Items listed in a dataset
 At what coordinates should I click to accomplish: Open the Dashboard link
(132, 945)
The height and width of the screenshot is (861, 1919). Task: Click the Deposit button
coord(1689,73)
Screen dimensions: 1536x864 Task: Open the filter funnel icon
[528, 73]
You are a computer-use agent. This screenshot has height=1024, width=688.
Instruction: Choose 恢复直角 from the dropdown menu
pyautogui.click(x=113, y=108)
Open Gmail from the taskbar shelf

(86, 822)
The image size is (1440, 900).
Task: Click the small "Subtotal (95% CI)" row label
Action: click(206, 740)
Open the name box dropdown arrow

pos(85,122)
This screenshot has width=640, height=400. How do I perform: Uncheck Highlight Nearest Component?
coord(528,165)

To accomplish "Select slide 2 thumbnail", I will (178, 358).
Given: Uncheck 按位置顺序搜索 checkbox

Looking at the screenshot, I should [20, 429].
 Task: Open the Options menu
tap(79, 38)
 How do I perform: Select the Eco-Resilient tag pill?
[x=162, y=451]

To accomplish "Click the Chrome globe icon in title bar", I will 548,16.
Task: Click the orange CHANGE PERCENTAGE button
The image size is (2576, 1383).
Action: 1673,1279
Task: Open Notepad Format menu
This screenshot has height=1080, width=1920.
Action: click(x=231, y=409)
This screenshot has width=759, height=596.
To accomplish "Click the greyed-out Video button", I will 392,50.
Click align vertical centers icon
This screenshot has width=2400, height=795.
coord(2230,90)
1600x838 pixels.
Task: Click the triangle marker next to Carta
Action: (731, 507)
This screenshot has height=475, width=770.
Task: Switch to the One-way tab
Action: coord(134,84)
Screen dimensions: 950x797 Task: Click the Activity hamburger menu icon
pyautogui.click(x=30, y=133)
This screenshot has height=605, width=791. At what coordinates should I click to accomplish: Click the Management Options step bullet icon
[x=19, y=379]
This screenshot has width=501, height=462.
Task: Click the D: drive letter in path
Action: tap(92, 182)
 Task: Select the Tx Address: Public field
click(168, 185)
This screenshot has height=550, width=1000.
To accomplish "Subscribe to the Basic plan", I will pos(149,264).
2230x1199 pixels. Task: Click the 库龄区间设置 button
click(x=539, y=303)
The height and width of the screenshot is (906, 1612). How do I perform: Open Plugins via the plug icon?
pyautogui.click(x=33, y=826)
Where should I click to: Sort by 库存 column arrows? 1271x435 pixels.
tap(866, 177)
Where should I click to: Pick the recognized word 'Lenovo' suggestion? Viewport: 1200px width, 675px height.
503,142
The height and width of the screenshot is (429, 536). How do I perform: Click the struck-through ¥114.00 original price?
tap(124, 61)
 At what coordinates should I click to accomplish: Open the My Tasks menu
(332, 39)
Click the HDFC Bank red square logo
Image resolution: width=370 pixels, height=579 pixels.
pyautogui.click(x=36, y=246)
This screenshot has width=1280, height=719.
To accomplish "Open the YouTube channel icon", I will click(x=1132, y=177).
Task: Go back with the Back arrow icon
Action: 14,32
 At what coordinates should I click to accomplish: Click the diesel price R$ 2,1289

Exercise details |
Copy every row above word for word, keeping the same order and line breaks.

Exercise answer |
 At what coordinates should I click to accomplish: Open the Dashboard link
(132, 945)
The height and width of the screenshot is (861, 1919). Task: Click the Deposit button
coord(1689,73)
Screen dimensions: 1536x864 Task: Open the filter funnel icon
[528, 73]
You are a computer-use agent. This screenshot has height=1024, width=688.
Instruction: Choose 恢复直角 from the dropdown menu
pyautogui.click(x=113, y=108)
Open Gmail from the taskbar shelf

(86, 822)
The image size is (1440, 900).
Task: Click the small "Subtotal (95% CI)" row label
Action: click(206, 740)
Open the name box dropdown arrow

pos(85,122)
This screenshot has width=640, height=400. How do I perform: Uncheck Highlight Nearest Component?
coord(528,165)

To accomplish "Select slide 2 thumbnail", I will (178, 358).
Given: Uncheck 按位置顺序搜索 checkbox

Looking at the screenshot, I should [20, 429].
 Task: Open the Options menu
tap(79, 38)
 How do I perform: Select the Eco-Resilient tag pill?
[x=162, y=451]

To accomplish "Click the Chrome globe icon in title bar", I will 548,16.
Task: Click the orange CHANGE PERCENTAGE button
The image size is (2576, 1383).
Action: 1673,1279
Task: Open Notepad Format menu
This screenshot has height=1080, width=1920.
Action: click(x=231, y=409)
This screenshot has width=759, height=596.
To accomplish "Click the greyed-out Video button", I will 392,50.
Click align vertical centers icon
This screenshot has width=2400, height=795.
coord(2230,90)
1600x838 pixels.
Task: Click the triangle marker next to Carta
Action: (731, 507)
This screenshot has height=475, width=770.
Task: Switch to the One-way tab
Action: coord(134,84)
Screen dimensions: 950x797 Task: Click the Activity hamburger menu icon
pyautogui.click(x=30, y=133)
This screenshot has height=605, width=791. At what coordinates should I click to accomplish: Click the Management Options step bullet icon
[x=19, y=379]
This screenshot has width=501, height=462.
Task: Click the D: drive letter in path
Action: tap(92, 182)
 Task: Select the Tx Address: Public field
click(168, 185)
This screenshot has height=550, width=1000.
To accomplish "Subscribe to the Basic plan", I will pos(149,264).
2230x1199 pixels. Task: Click the 库龄区间设置 button
click(x=539, y=303)
The height and width of the screenshot is (906, 1612). How do I perform: Open Plugins via the plug icon?
pyautogui.click(x=33, y=826)
Where should I click to: Sort by 库存 column arrows? 1271x435 pixels.
tap(866, 177)
Where should I click to: Pick the recognized word 'Lenovo' suggestion? Viewport: 1200px width, 675px height.
503,142
The height and width of the screenshot is (429, 536). How do I perform: Click the struck-through ¥114.00 original price?
tap(124, 61)
 At what coordinates should I click to accomplish: Open the My Tasks menu
(332, 39)
Click the HDFC Bank red square logo
Image resolution: width=370 pixels, height=579 pixels.
pyautogui.click(x=36, y=246)
This screenshot has width=1280, height=719.
To accomplish "Open the YouTube channel icon", I will click(x=1132, y=177).
Task: Go back with the Back arrow icon
Action: 14,32
 At what coordinates should I click to accomplish: Click the diesel price R$ 2,1289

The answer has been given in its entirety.